Print every line of the listing below, starting with the line that holds "You are a computer-use agent. The width" and going on through the line that holds "You are a computer-use agent. Image resolution: width=1145", both included, and print nothing else.

-- Records supplied follows --

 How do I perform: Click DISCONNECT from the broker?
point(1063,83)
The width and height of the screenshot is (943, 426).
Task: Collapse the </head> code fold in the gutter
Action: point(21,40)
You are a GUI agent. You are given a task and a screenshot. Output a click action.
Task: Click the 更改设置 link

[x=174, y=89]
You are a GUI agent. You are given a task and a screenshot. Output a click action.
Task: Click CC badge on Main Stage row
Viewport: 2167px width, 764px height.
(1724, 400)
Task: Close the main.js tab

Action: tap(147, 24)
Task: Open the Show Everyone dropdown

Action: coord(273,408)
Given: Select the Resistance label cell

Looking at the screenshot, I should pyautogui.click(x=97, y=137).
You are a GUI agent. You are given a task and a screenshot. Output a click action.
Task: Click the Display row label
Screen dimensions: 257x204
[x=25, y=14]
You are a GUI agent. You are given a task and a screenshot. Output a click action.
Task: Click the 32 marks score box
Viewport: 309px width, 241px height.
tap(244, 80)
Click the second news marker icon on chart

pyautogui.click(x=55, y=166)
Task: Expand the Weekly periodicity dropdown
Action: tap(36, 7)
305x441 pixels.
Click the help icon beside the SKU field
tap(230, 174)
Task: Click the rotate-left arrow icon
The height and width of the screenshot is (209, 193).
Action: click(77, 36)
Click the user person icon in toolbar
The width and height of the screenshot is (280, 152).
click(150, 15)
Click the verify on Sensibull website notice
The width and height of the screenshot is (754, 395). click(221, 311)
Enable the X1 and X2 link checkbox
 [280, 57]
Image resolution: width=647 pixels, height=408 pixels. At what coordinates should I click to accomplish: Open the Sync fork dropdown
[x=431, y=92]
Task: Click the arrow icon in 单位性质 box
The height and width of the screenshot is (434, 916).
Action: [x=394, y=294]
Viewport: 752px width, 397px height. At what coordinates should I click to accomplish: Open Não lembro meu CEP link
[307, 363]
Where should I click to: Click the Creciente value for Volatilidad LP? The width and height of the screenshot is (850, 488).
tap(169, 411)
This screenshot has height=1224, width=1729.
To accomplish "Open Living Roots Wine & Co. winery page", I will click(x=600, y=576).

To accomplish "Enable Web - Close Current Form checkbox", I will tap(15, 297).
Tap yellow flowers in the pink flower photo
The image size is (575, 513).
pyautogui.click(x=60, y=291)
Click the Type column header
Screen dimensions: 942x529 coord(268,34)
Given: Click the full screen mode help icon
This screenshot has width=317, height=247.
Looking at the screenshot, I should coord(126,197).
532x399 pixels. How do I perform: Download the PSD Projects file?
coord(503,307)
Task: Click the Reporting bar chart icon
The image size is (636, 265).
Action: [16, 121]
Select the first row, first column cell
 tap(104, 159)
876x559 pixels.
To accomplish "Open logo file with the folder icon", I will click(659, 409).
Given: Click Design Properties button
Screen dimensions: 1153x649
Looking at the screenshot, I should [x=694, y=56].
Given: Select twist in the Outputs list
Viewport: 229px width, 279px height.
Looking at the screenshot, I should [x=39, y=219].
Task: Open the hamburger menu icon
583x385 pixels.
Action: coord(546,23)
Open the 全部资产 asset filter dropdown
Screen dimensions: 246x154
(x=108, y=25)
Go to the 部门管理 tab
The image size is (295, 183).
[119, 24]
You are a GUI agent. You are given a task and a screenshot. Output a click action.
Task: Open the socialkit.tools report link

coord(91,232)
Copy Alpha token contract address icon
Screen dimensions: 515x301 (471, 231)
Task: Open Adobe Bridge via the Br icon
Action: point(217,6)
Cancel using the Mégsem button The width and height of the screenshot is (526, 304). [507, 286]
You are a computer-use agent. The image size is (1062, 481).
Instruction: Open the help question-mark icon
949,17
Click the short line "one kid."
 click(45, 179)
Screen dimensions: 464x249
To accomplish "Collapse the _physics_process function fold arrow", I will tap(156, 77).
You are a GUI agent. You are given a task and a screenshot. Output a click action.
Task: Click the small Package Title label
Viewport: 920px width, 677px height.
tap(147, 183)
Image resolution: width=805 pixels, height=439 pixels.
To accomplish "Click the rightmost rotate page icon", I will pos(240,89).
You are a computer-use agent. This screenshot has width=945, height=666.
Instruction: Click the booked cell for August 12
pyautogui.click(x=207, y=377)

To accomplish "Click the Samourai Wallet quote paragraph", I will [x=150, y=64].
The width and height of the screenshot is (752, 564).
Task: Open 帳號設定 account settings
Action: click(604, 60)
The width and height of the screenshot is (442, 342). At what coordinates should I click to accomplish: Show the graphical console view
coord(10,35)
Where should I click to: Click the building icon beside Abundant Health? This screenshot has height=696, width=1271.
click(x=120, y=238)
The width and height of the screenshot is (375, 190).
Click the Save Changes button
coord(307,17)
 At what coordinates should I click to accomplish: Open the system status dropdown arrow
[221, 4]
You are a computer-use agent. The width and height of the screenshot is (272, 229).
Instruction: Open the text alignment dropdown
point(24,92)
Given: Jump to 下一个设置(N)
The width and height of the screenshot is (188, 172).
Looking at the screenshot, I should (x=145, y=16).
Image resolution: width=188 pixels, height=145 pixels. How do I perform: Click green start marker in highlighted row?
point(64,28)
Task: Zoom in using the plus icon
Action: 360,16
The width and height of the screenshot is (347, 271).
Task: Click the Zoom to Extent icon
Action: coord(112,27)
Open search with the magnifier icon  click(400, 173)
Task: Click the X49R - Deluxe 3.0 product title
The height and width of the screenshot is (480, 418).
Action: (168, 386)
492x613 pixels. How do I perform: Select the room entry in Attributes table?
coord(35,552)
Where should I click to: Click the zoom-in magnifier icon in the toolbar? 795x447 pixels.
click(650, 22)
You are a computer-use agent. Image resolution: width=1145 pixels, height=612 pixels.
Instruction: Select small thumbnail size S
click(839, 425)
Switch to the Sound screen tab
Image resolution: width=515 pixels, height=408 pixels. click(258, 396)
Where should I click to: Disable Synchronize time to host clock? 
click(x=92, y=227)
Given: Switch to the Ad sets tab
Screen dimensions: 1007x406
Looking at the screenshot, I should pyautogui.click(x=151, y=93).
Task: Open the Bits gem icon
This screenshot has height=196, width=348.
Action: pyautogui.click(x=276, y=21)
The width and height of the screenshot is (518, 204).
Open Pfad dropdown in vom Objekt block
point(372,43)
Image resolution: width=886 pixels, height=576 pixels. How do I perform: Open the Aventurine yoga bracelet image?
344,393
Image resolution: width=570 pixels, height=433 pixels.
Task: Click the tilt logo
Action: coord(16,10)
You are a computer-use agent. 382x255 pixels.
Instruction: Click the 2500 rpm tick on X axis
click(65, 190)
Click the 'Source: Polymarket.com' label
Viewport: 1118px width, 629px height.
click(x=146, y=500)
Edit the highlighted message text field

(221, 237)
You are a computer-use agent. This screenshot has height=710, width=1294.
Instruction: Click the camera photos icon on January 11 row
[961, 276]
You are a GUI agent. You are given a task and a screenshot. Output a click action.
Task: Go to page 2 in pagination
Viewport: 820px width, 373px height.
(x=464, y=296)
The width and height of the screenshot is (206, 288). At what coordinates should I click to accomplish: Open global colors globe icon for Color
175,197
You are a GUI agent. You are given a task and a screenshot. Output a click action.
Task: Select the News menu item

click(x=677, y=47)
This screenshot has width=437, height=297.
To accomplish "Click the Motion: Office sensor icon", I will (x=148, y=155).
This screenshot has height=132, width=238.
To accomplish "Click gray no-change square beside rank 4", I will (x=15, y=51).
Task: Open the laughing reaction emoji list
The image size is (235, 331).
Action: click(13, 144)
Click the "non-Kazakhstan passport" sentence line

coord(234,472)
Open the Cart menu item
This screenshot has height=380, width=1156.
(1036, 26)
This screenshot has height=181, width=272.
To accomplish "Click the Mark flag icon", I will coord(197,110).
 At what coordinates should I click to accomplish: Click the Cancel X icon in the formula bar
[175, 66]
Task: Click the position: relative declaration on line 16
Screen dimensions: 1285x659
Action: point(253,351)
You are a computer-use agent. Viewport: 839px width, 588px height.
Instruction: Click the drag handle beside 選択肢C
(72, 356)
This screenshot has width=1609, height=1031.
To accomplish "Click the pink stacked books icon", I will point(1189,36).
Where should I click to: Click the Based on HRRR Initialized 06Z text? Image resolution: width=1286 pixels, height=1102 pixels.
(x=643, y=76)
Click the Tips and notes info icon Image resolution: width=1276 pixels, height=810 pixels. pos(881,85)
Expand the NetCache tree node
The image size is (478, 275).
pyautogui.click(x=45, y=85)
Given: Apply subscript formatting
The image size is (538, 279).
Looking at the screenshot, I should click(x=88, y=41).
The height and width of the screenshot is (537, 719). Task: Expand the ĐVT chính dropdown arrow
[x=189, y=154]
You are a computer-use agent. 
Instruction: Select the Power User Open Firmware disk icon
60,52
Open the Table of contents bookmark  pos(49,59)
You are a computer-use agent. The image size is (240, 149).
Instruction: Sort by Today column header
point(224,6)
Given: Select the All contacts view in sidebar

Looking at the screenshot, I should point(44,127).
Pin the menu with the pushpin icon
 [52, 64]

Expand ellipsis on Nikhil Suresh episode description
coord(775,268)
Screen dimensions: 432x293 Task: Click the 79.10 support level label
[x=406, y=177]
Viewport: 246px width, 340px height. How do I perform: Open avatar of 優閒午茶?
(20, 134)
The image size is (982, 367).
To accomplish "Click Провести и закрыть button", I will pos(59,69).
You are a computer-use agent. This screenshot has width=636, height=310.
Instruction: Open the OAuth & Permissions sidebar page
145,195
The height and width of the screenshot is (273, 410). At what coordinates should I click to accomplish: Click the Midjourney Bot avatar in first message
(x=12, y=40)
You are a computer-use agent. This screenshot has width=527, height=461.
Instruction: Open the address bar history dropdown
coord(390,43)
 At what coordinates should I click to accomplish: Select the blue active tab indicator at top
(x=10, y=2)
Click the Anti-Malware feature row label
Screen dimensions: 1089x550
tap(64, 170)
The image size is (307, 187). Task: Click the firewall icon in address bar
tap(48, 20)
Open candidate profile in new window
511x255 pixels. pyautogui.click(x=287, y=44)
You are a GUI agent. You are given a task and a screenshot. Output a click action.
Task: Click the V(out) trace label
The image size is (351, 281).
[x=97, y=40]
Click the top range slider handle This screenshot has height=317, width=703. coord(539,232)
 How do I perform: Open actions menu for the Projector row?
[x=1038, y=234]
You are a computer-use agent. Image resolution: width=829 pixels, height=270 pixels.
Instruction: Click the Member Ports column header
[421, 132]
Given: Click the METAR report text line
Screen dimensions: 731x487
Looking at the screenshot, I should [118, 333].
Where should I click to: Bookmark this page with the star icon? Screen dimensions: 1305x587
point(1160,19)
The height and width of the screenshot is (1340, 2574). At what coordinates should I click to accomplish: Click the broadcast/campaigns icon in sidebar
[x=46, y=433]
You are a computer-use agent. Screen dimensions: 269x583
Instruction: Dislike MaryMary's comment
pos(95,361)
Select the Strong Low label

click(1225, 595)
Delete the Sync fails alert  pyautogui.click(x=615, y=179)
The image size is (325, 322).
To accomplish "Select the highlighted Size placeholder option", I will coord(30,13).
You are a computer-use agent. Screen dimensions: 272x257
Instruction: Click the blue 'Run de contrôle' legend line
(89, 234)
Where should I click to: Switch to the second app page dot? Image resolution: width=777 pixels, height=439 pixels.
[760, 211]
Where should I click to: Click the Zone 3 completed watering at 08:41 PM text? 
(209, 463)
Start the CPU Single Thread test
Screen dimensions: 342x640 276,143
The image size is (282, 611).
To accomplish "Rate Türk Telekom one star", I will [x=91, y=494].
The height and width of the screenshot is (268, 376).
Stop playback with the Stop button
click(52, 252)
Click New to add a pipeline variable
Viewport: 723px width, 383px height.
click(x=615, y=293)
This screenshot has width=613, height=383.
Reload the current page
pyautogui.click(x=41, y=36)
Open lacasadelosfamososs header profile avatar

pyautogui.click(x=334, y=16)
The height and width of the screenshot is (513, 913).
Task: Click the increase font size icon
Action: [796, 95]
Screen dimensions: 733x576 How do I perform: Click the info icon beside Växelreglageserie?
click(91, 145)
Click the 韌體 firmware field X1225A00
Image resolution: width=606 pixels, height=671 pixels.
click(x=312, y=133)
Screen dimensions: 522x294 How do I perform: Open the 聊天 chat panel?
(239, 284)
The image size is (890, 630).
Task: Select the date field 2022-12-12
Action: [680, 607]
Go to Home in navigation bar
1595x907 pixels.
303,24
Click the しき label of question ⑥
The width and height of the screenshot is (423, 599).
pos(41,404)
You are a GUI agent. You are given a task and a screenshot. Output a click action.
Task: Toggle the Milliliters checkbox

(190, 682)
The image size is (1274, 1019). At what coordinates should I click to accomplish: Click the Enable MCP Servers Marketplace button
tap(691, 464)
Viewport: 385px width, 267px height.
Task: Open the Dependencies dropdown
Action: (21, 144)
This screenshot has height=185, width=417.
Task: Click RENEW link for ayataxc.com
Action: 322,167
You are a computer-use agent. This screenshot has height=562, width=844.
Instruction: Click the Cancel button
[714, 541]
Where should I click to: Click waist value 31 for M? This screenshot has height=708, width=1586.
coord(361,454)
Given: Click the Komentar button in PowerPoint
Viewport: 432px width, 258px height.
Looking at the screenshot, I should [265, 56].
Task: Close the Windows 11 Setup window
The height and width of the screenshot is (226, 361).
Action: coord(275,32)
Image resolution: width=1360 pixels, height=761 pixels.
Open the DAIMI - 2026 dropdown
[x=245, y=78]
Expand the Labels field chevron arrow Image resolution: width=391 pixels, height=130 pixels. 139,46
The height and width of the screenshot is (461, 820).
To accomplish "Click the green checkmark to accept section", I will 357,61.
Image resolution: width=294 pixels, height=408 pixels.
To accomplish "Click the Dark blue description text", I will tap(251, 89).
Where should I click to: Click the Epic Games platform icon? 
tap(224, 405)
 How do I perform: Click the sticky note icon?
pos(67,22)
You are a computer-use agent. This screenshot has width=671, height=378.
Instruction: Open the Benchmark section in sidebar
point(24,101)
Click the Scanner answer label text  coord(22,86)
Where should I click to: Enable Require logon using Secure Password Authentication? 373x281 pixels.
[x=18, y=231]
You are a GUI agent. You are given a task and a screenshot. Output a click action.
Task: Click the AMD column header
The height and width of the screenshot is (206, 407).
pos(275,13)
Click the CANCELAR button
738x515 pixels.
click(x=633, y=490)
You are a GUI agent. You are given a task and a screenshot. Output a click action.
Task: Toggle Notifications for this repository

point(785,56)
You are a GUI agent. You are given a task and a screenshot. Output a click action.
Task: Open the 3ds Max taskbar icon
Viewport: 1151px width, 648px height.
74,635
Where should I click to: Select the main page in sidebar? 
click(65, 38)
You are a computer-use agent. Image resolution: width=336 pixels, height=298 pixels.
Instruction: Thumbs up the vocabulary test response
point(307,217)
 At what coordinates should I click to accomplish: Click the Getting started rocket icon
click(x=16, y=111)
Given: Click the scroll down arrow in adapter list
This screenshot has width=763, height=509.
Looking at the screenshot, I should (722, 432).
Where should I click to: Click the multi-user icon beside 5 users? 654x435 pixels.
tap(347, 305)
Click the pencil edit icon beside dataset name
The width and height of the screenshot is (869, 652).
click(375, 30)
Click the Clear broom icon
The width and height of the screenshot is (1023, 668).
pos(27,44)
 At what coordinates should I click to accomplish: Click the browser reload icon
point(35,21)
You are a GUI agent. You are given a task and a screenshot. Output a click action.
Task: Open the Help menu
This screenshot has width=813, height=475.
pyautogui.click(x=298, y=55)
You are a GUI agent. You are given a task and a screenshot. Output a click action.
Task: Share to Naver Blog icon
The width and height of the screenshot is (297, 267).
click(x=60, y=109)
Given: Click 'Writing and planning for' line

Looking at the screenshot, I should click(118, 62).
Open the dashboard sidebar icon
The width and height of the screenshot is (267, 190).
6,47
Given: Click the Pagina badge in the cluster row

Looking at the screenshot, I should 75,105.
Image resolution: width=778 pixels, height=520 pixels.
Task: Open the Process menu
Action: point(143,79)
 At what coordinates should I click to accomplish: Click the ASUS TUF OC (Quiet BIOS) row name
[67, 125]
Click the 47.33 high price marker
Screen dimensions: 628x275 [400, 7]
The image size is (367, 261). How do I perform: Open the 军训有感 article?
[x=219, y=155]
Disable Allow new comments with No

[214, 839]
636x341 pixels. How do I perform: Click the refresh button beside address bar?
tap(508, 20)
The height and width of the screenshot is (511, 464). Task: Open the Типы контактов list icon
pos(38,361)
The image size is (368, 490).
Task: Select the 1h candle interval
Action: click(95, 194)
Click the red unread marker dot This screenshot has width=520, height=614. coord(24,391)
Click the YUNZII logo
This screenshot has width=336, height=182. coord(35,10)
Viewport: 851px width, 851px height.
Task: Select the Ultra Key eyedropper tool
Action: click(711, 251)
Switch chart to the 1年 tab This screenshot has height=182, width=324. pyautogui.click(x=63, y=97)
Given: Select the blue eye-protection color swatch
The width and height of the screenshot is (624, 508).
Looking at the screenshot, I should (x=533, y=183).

-- Records supplied concluded --

**Finished exercise**:
You are a computer-use agent. The width and height of the screenshot is (272, 229).
Instruction: Open the text alignment dropdown
point(24,92)
Given: Jump to 下一个设置(N)
The width and height of the screenshot is (188, 172).
Looking at the screenshot, I should (x=145, y=16).
Image resolution: width=188 pixels, height=145 pixels. How do I perform: Click green start marker in highlighted row?
point(64,28)
Task: Zoom in using the plus icon
Action: 360,16
The width and height of the screenshot is (347, 271).
Task: Click the Zoom to Extent icon
Action: coord(112,27)
Open search with the magnifier icon  click(400, 173)
Task: Click the X49R - Deluxe 3.0 product title
The height and width of the screenshot is (480, 418).
Action: (168, 386)
492x613 pixels. How do I perform: Select the room entry in Attributes table?
coord(35,552)
Where should I click to: Click the zoom-in magnifier icon in the toolbar? 795x447 pixels.
click(650, 22)
You are a computer-use agent. Image resolution: width=1145 pixels, height=612 pixels.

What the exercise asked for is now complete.